> **Excerpt to read**:
** Begin **
11
$\begingroup$

I have a feeling that the following inequality should be very easy to prove:

$ x^n \geq \prod_{i=1}^n{(x+k_i)},\quad\text{where } \sum_{i=1}^{n}{k_i}=0,\quad \text{and } x+k_i>0\text{ for all } i $

(and the equality only holds when all the $k_i=0$).

It seems intuitively obvious (when $n=2$, a square has a greater area than a rectangle with the same perimeter, when $n=3$, a cube has greater volume than a rectangular prism with the same surface area, etc.) but I can't find an appropriately easy proof.

I think I can show it analytically by finding the local maximum for $f(x_1,\ldots,x_n)=\prod_{i=1}^n{x_i}$ within the box $\max{x_i}=r$ in the upper-right quadrant, but I feel like there should be a neat algebraic/geometric argument, since it's such an intuitive statement.

  • 0
    @DavideGiraudo: I've edited the question to add this restriction. I'll try out your hint in the meantime, thanks.2011-12-25

2 Answers 2

13

The AM-GM inequality gives us $\prod_i (x+k_i)^{1/n} \leq {1\over n}\sum_i (x+k_i)=x.$ Now take the $n$th power of both sides.
** End **
> **Supplied records**:
** Begin **
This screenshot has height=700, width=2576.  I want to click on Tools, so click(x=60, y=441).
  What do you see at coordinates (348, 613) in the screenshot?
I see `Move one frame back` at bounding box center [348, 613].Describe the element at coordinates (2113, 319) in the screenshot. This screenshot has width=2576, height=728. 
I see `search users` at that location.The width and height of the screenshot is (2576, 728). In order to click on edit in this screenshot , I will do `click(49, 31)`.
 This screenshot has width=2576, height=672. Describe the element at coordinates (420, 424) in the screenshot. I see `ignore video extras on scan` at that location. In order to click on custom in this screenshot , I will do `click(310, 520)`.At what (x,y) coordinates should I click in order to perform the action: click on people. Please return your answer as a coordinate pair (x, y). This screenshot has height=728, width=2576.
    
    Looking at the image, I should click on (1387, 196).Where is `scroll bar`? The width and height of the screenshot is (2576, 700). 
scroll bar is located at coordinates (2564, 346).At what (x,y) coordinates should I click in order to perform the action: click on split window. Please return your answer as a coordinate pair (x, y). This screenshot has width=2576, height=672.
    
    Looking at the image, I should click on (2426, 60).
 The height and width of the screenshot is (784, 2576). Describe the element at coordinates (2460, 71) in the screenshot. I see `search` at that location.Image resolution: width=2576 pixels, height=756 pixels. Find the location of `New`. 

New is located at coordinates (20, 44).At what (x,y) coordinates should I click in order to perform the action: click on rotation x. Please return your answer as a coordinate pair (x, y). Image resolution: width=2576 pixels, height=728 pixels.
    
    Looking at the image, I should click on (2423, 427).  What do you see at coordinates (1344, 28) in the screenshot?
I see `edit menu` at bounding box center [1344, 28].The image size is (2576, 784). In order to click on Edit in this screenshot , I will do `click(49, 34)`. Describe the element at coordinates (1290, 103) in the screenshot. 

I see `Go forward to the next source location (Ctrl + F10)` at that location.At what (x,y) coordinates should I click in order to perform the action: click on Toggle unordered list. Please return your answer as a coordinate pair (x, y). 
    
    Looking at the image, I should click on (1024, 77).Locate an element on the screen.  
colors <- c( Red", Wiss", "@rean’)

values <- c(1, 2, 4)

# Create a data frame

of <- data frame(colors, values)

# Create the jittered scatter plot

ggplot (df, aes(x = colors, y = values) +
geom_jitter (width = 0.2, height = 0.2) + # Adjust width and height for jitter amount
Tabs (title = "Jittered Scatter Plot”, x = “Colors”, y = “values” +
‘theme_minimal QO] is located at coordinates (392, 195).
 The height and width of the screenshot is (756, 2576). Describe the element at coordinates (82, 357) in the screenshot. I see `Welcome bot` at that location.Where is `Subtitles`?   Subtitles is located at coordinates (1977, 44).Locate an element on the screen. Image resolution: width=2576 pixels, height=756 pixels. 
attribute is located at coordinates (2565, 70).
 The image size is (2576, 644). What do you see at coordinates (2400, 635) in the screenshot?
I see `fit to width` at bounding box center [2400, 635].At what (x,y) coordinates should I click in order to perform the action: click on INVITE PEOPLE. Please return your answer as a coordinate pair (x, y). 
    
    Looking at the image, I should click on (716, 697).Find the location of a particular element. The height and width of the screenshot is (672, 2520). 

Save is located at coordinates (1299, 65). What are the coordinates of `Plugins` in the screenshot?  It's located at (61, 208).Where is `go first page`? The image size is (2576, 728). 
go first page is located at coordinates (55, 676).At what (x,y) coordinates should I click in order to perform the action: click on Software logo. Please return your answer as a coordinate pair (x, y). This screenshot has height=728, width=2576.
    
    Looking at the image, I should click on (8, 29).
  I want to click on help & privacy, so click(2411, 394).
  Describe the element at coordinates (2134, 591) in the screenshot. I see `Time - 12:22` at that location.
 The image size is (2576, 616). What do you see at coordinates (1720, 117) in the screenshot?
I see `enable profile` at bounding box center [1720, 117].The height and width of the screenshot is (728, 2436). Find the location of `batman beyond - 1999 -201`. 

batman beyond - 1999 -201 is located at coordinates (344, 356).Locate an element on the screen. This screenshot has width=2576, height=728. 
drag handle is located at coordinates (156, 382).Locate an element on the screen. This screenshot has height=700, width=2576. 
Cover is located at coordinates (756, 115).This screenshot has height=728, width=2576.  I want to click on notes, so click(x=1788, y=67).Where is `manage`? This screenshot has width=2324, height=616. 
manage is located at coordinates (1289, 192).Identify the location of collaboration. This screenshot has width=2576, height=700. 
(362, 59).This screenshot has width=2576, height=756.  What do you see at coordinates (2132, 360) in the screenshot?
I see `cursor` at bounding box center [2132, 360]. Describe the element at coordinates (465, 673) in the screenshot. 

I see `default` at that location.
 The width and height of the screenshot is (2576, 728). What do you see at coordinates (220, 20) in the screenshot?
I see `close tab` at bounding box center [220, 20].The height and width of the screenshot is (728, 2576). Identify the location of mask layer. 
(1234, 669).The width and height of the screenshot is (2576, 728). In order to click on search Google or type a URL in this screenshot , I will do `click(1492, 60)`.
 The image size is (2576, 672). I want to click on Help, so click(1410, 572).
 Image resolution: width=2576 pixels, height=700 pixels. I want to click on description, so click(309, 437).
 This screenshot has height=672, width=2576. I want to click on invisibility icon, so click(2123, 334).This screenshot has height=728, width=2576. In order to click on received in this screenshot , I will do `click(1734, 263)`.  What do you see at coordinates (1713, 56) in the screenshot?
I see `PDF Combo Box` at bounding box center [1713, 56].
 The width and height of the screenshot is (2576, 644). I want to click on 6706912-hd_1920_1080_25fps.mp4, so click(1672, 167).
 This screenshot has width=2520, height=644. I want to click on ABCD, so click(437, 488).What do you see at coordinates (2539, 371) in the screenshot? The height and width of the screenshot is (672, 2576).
** End **
> **Instruction**: In the forum thread about the product inequality, which named inequality does the answer use to prove the claim?

> **Task response**: The AM-GM inequality.